Work to complete:
Go through the entries and copy every one exactly.

Supplied material:

##########

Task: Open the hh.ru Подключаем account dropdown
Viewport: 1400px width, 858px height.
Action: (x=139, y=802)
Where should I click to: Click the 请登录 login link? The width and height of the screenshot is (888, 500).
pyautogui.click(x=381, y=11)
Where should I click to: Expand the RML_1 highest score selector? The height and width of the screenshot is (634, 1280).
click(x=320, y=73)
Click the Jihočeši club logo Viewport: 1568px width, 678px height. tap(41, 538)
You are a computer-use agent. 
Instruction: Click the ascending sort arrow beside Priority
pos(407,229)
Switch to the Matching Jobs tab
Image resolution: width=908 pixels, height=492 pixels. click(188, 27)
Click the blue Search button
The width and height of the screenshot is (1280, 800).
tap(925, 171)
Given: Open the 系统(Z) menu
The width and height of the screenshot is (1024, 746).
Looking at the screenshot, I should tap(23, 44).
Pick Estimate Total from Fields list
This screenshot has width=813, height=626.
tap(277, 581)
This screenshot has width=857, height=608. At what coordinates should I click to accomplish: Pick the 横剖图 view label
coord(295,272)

##########

Solved exercise:
Task: Open the hh.ru Подключаем account dropdown
Viewport: 1400px width, 858px height.
Action: (x=139, y=802)
Where should I click to: Click the 请登录 login link? The width and height of the screenshot is (888, 500).
pyautogui.click(x=381, y=11)
Where should I click to: Expand the RML_1 highest score selector? The height and width of the screenshot is (634, 1280).
click(x=320, y=73)
Click the Jihočeši club logo Viewport: 1568px width, 678px height. tap(41, 538)
You are a computer-use agent. 
Instruction: Click the ascending sort arrow beside Priority
pos(407,229)
Switch to the Matching Jobs tab
Image resolution: width=908 pixels, height=492 pixels. click(188, 27)
Click the blue Search button
The width and height of the screenshot is (1280, 800).
tap(925, 171)
Given: Open the 系统(Z) menu
The width and height of the screenshot is (1024, 746).
Looking at the screenshot, I should tap(23, 44).
Pick Estimate Total from Fields list
This screenshot has width=813, height=626.
tap(277, 581)
This screenshot has width=857, height=608. At what coordinates should I click to accomplish: Pick the 横剖图 view label
coord(295,272)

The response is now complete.